See original GitHub issue

I used the cityscapes_cv0_wideresnet38_nosdcaug.pth as pretrained model and tried to train on cityscapes just to make sure the training works on cityscapes. The first 4 epochs were successful, but at some point from the fifth epoch, I got Warning: NaN or Inf found in input tensor. then the train main loss suddenly became nan (it was about 0.29) and the training failed from then.

Did you experience this? How to solve it?

Training options:

#!/usr/bin/env bash

    # Example on Cityscapes
     python -m torch.distributed.launch --nproc_per_node=2 train.py \
        --dataset cityscapes \
        --cv 0 \
        --arch network.deepv3.DeepWV3Plus \
        --snapshot ./ckpts/cityscapes_cv0_wideresnet38_nosdcaug.pth \
        --class_uniform_pct 0.5 \
        --class_uniform_tile 1024 \
        --max_cu_epoch 150 \
        --lr 0.001 \
        --lr_schedule scl-poly \
        --poly_exp 1.0 \
        --repoly 1.5  \
        --rescale 1.0 \
        --syncbn \
        --sgd \
        --crop_size 896 \
        --scale_min 0.5 \
        --scale_max 2.0 \
        --color_aug 0.25 \
        --gblur \
        --max_epoch 175 \
        --coarse_boost_classes 14,15,16,3,12,17,4 \
        --jointwtborder \
        --strict_bdr_cls 5,6,7,11,12,17,18 \
        --rlx_off_epoch 100 \
        --wt_bound 1.0 \
        --bs_mult 1 \
        --apex \
        --exp cityscapes_ft \
        --ckpt ./logs/ \
        --tb_path ./logs/

Issue Analytics

State:
Created 4 years ago
Comments:5

Top GitHub Comments

2reactions

chipkajbcommented, Dec 2, 2019

I ran into this problem as well.

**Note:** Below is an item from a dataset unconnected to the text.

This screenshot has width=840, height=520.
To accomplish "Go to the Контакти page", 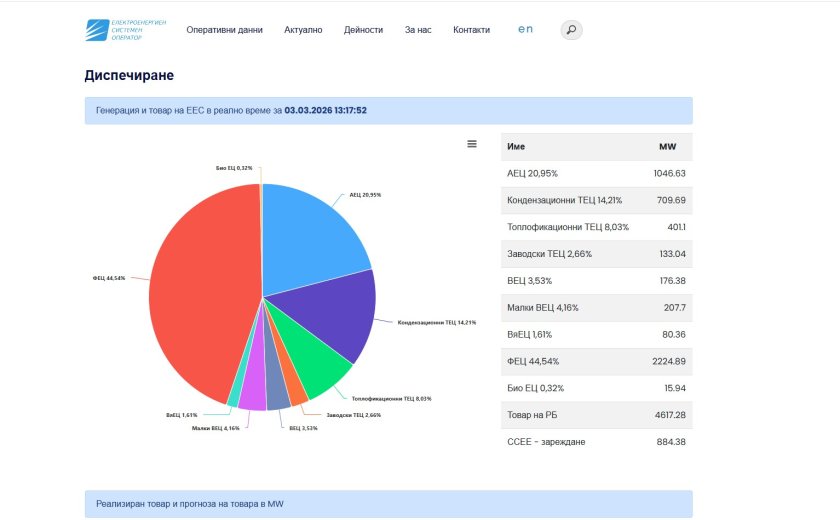I will [471, 30].
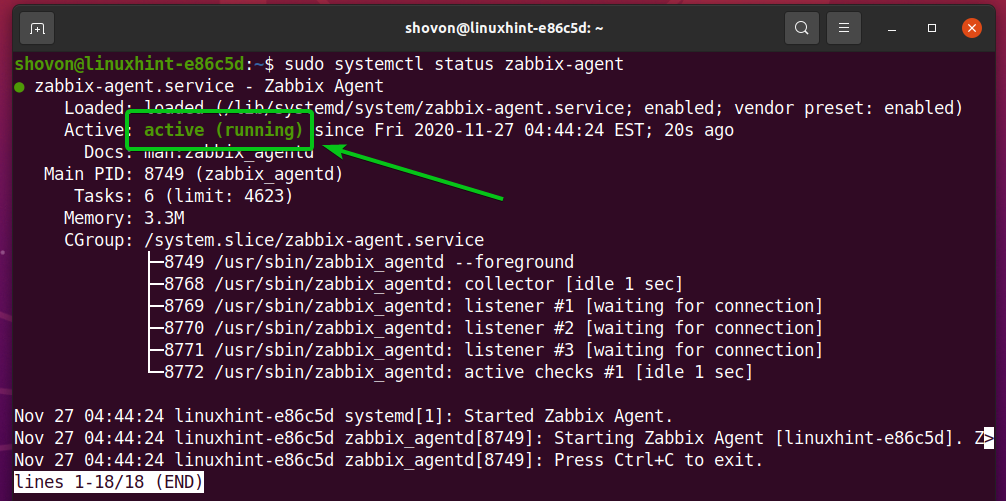Click the window title shovon@linuxhint-e86c5d
1006x501 pixels.
pos(502,28)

Lowering the learning rate sometimes helped, but not always. Sometimes, no matter how small I made the learning rate, I still ran into this issue. I got around it by just skipping the train main loss update whenever the train main loss was nan. In train.py, I replaced this line

train_main_loss.update(log_main_loss.item(), batch_pixel_size)

with this

if(torch.isnan(main_loss)):
    logging.info("Train main loss is nan. Skipping train main loss update")
else:
    train_main_loss.update(log_main_loss.item(), batch_pixel_size)

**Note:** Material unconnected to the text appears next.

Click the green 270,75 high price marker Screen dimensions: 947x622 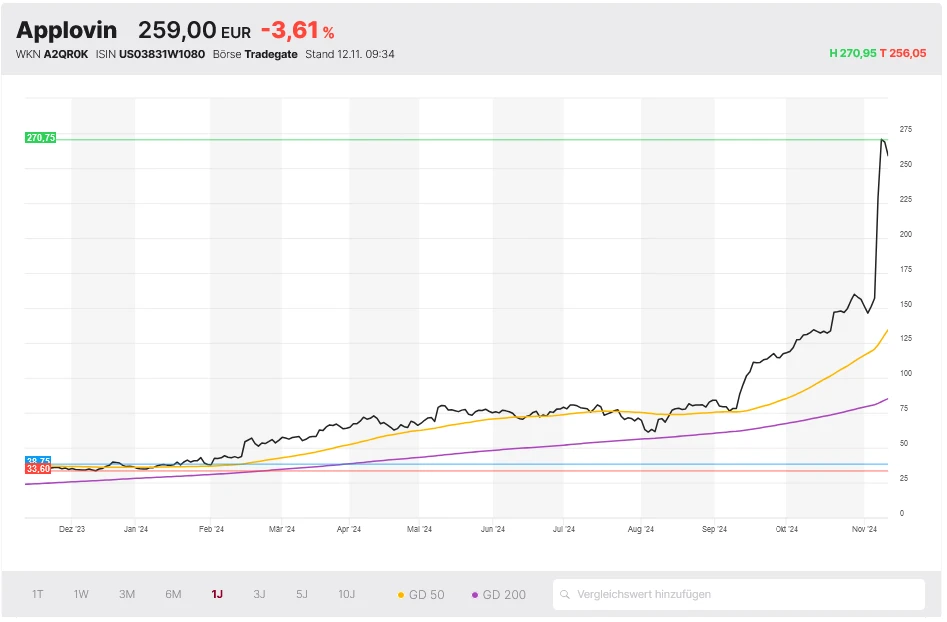[x=41, y=138]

It seems to have resolved the problem for me.

0reactions

chipkajbcommented, Jul 6, 2020

@looong96 I am not sure how helpful I will be, but what do you mean my solution did not work for you? Is your main loss always nan? For me, my main loss would be nan very infrequently (maybe 1% of the time, I don’t remember…). So I would just skip that iteration (with the if/else block of code I gave above) and then proceed normally. I’m sure it’s not the best way to resolve the problem, but it was a quick workaround that worked for me. According to your new error (‘RuntimeError: Trying to backward through the graph a second time’), it looks like something else is going wrong. Something must be going wrong when you try to replace the nan loss value with the previous loss value. I was worried I would run into something like this, so that is why I simply skipped any iteration that produced a nan loss.